In Gerald's case, this splurge has particular meaning because of the association with his grandfather. It is an item that is definitely outside of the norm of his life and is also imbued with a great deal of personal meaning.
By focusing on the benefits of the occasional extravagance, this strategy takes away the argument that the purpose you've chosen for the money is somehow wasteful. An occasional splurge that offers a unique divergence from the norm, one that's buffered by planning and anticipation and appreciation, is a worthwhile part of human experience and not a bad thing in and of themselves.
Third, I very carefully consider big purchases before diving in. Is this really a good item that matches exactly what I want rather than something I'm nudged into by marketing? Have I thoroughly researched the exact item and know exactly what I want? Is this a good price for the item? Asking and then answering these questions helps me to be sure that the purchase I'm considering is actually a sensible purchase and that I'm not wasting money on something I don't truly want.

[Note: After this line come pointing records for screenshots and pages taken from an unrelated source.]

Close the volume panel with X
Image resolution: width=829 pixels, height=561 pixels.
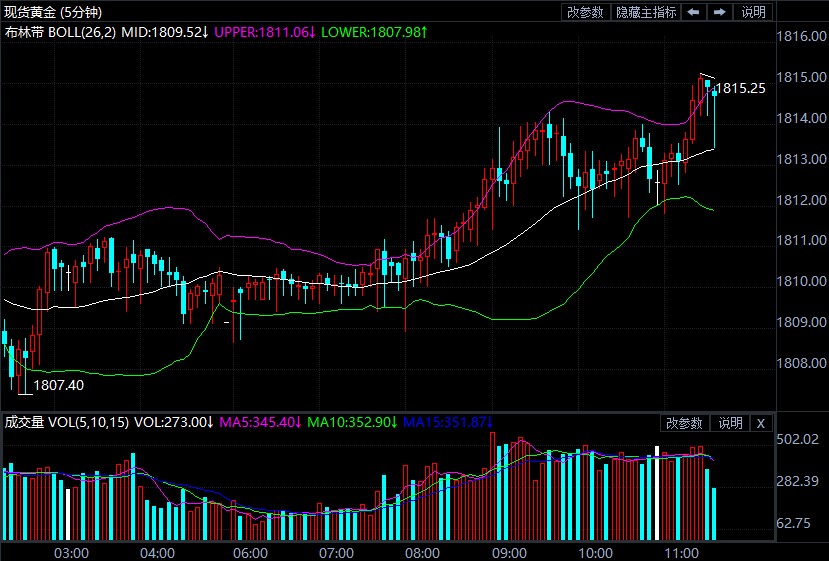pos(760,423)
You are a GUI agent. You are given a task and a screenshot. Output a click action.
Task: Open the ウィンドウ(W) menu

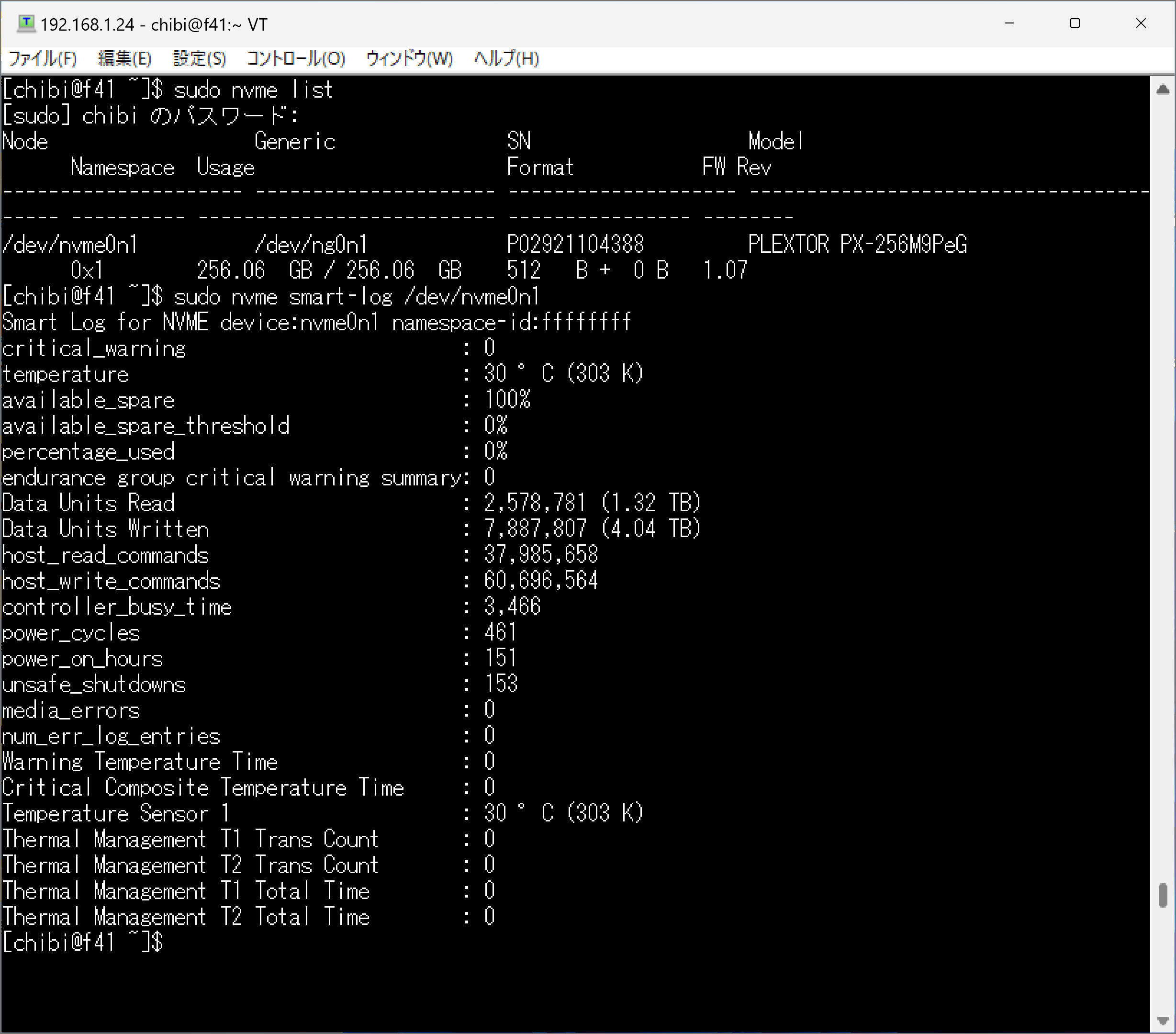pos(409,59)
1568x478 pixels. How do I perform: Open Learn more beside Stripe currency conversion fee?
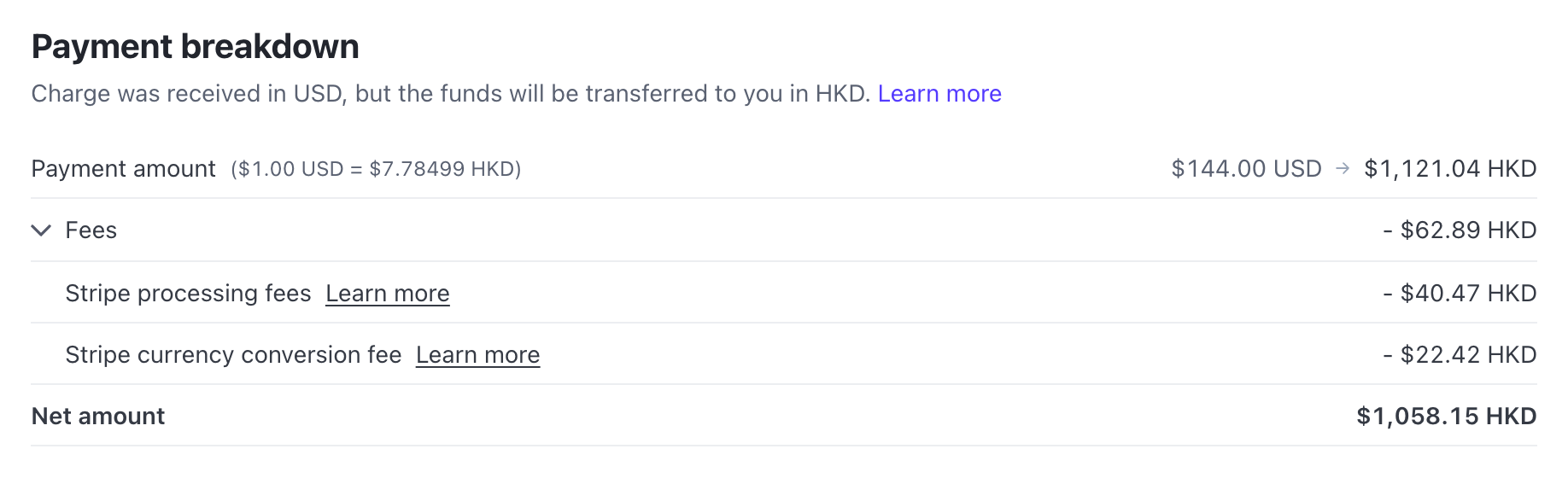(477, 355)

In Gerald's case, he clearly researched his watch purchase extensively. He knew exactly what he wanted and (I assume) he looked around for a good price for that item, likely in concert with his grandpa. It's what he wanted, he was confident in the quality of it, and he found a good price on it (I assume).

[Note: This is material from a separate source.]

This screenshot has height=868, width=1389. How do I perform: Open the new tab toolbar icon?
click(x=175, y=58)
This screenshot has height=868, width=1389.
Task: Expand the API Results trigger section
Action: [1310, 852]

This strategy goes a surprisingly long way toward scratching my sense of frugality. If I know that this is a well considered purchase, then my sense of making a mistake declines drastically.
Finally, I evaluate the reality of how much I'll use this item or how much this experience will impact me. This is a surprisingly important part of the equation. If I am not sure that I will use an item a lot, then I do not buy the expensive version of that item. I go for the cheap version, see how much I use it, and then upgrade as I see a reason to once I become more experienced with its use. For experiences, this is a bit trickier, but my strategy here is to simply maintain an ongoing "bucket list" of experiences that I want to have and aim for splurges from that list, because those experiences are usually ones that I've considered and know that they will have some real impact on me.
For Gerald, he's buying an item that he has experience with and that he's confident that he's going to actually use and appreciate. He appears to be a bit of a watch aficionado and he is considering a watch that will last a very, very long time, thus it is something that he will use for a very long time. It will not only tell time for him, but it will remind him of his grandfather, a person Gerald seems to cherish. It passes the test of whether he'll use it or not.
This strategy really cuts into the sense that this is a frivolous use of my money. If I truly understand that this splurge is something that I'll use, that will have a meaningful resonance in my life, then it begins to feel more worthwhile in the big scheme of things.
These four strategies work in concert. If I understand that this was budgeted for and that I can afford it, that it really is okay to splurge on occasion, that this is a well-researched purchase, and that it will have a positive and lasting impact on my life, I usually feel good about an occasional extravagance. It's when one or more of those factors fall away that I begin to feel like I'm making a mistake, and it's that sense of a mistake that begins to produce guilt.
My advice to Gerald is to carefully walk through each of those four strategies on his own and consider each of them. It is my strong impression that he's living up to all four of those strategies and I believe that, if he considers all of them together, he'll feel much better about making that purchase without a sense of guilt.
My advice to you, if you're struggling with guilt over a major purchase, is to follow this same framework. Budget for it, do some homework, make sure it's something that will really have impact, and then do it with the understanding that an occasional splurge is fine.